The blistering roar of an engine almost drowned out his last words, as an extended cab pickup truck riding massive tires tore onto the scene and spun to a halt between the ICE agents and their Humvees. The springs recoiled, as a huge figure with a pair of M4 assault rifles shouldered behind him emerged from the cab, towering over those he passed, including the men with I-C-E embroidered on their jackets.

“This is Colonel Guillermo Paz,” Caitlin told Orleans, “an agent of Homeland Security, just like you, sir. He’s going to help me parade these ‘suspects’ past you.”

***

“Colonel Gee!” a first-grade boy beamed, coming up only to Paz’s waist as he hugged him tight before Paz could lift him into the backseat of his truck. “You remember me from pre-school?”

“Of course I do, Marcus.”

“Do you still work there?”

“No, I moved on. I do that a lot. Learn what I can from a place and then try another.”
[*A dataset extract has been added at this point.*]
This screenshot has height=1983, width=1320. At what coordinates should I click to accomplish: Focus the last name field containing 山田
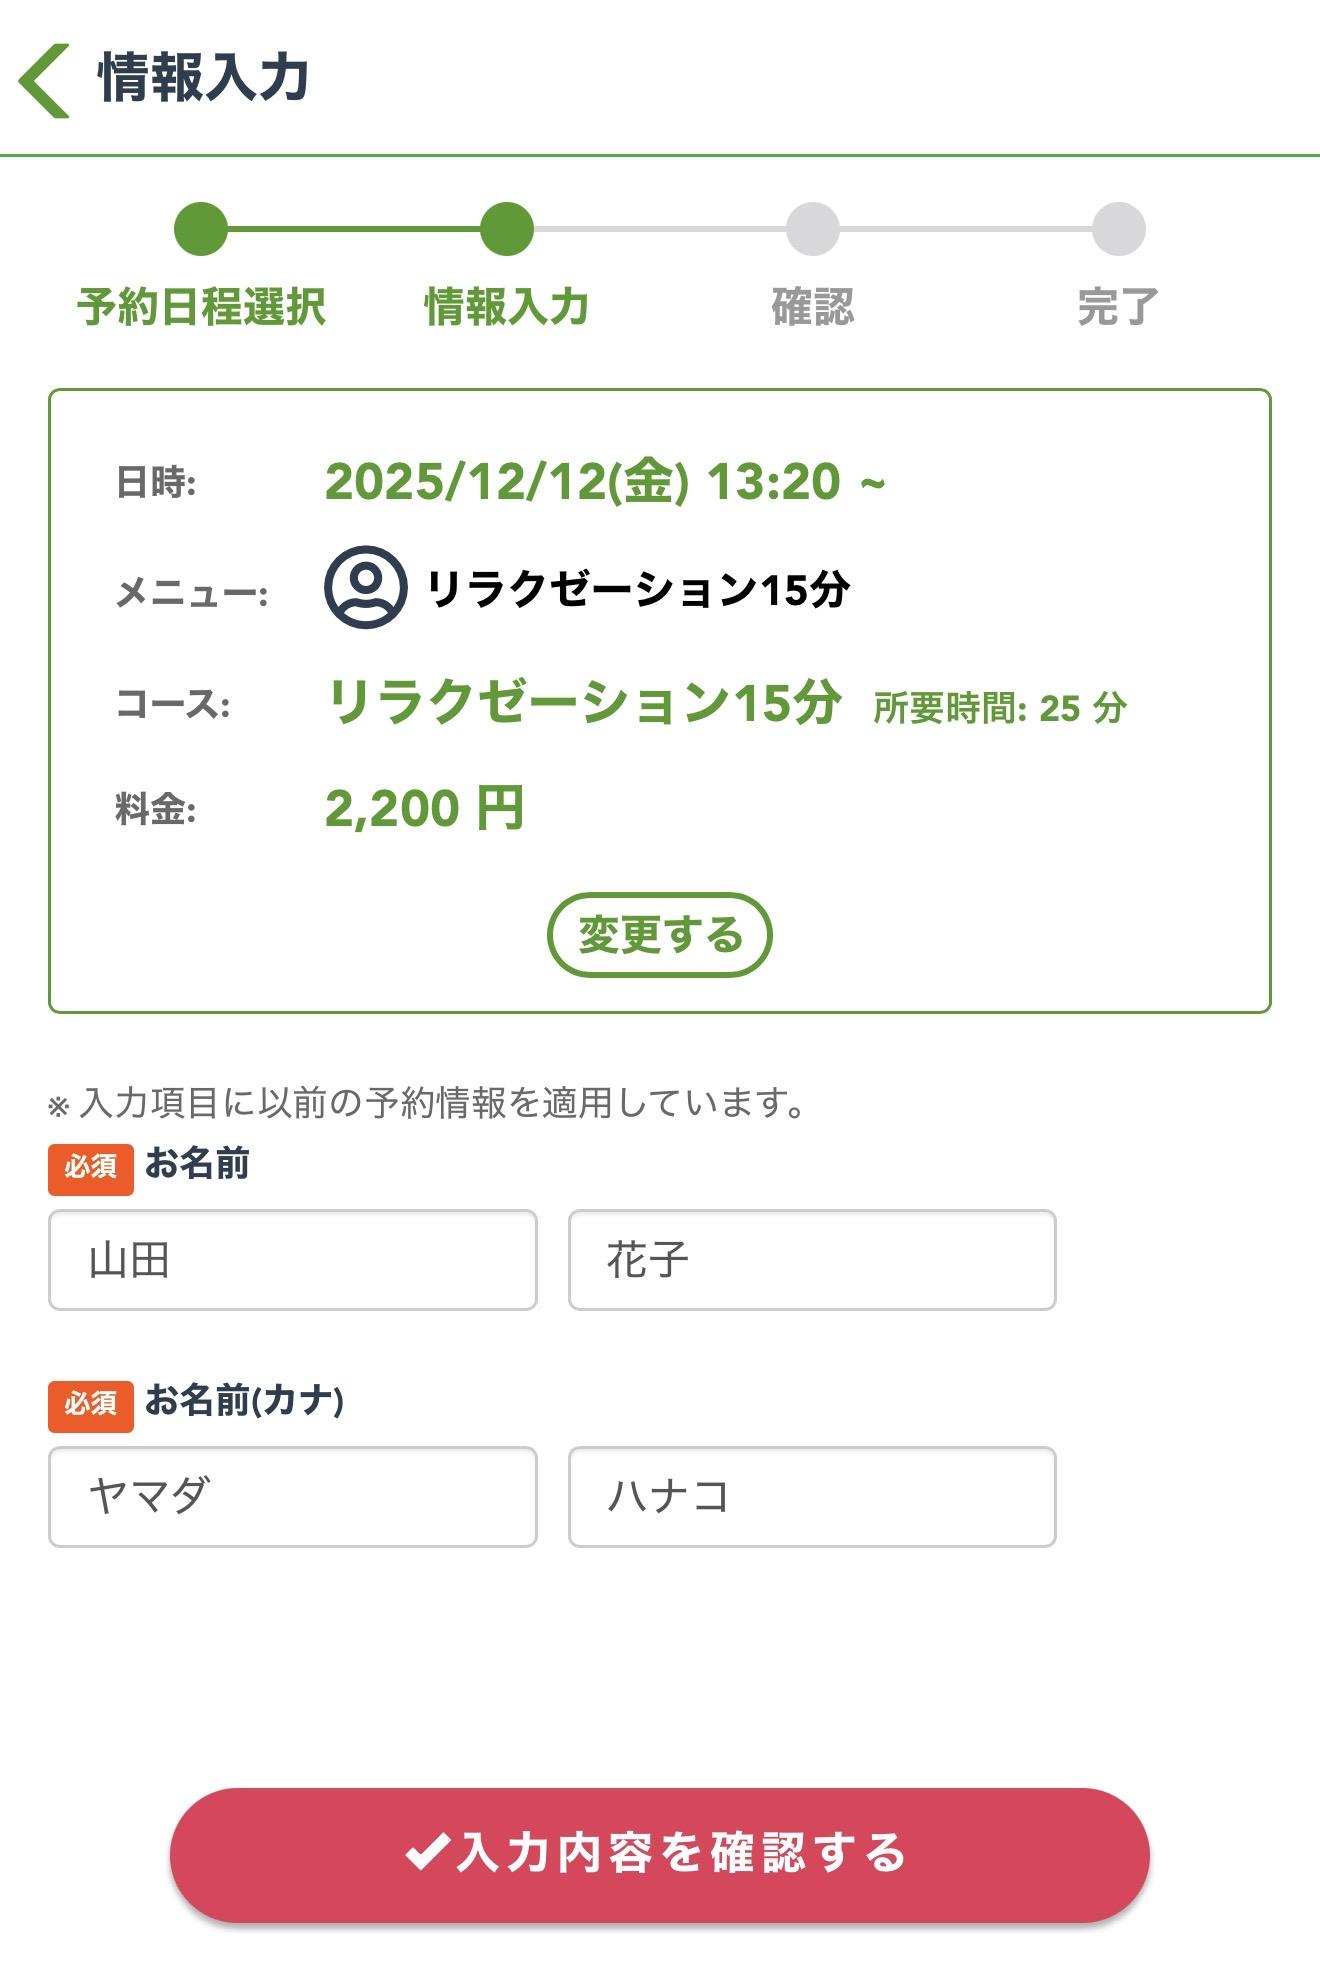click(x=292, y=1260)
“I miss you, Colonel Gee. You never finished the story of what you did to those bad men who tried to hurt you when you went home for your mommy’s funeral.”

“They’re not alive anymore, Marcus.”

“Really?”

Paz fixed his gaze on the ICE agents who’d edged closer, weighing their options. “It’s what happens to bad men.”

***

“Thank you, Colonel,” Caitlin said through the window, eyes even with Paz’s in the driver’s seat.

“’The purpose of life is to contribute in some way to making things better.’”

“Robert Kennedy?”

Paz’s eyes widened. “I’m impressed, Ranger.”

“Just a lucky guess.”

“Edward Bulwer-Lytton didn’t believe in luck. He called it a fancy name for being always at the ready when needed.”

“Describes the two of us pretty well, I suppose.” Caitlin looked at the four kids squeezed into the big pickup’s backseat, Diego and Marcus in the front staring wide-eyed at the giant behind the wheel. “You know where to take them.”

Paz cast his gaze back toward the ICE agents, frozen in place fifteen feet away with scowls plastered across their expressions. “And if they follow?”

“They won’t get very far,” Caitlin told him. “Principal Alonzo yanked out the valve stems on their tires while we were loading the kids.”

***

Caitlin’s phone rang with a call from Captain Tepper, just as Guillermo Paz was driving off and the ICE agents were discovering their flat tires.

“Now who’s psychic, Captain?” she greeted. “Kids are safe and I didn’t even have to shoot anybody.”

“Good thing you saved your bullets, Ranger, ‘cause there’s somewhere else you need to be right now. A town in the desert called Camino Pass, formerly with a population of two hundred and eighty-eight according to the last census.”

“Formerly?”

“Looks like they’re all dead, Ranger. Each and every one of them.”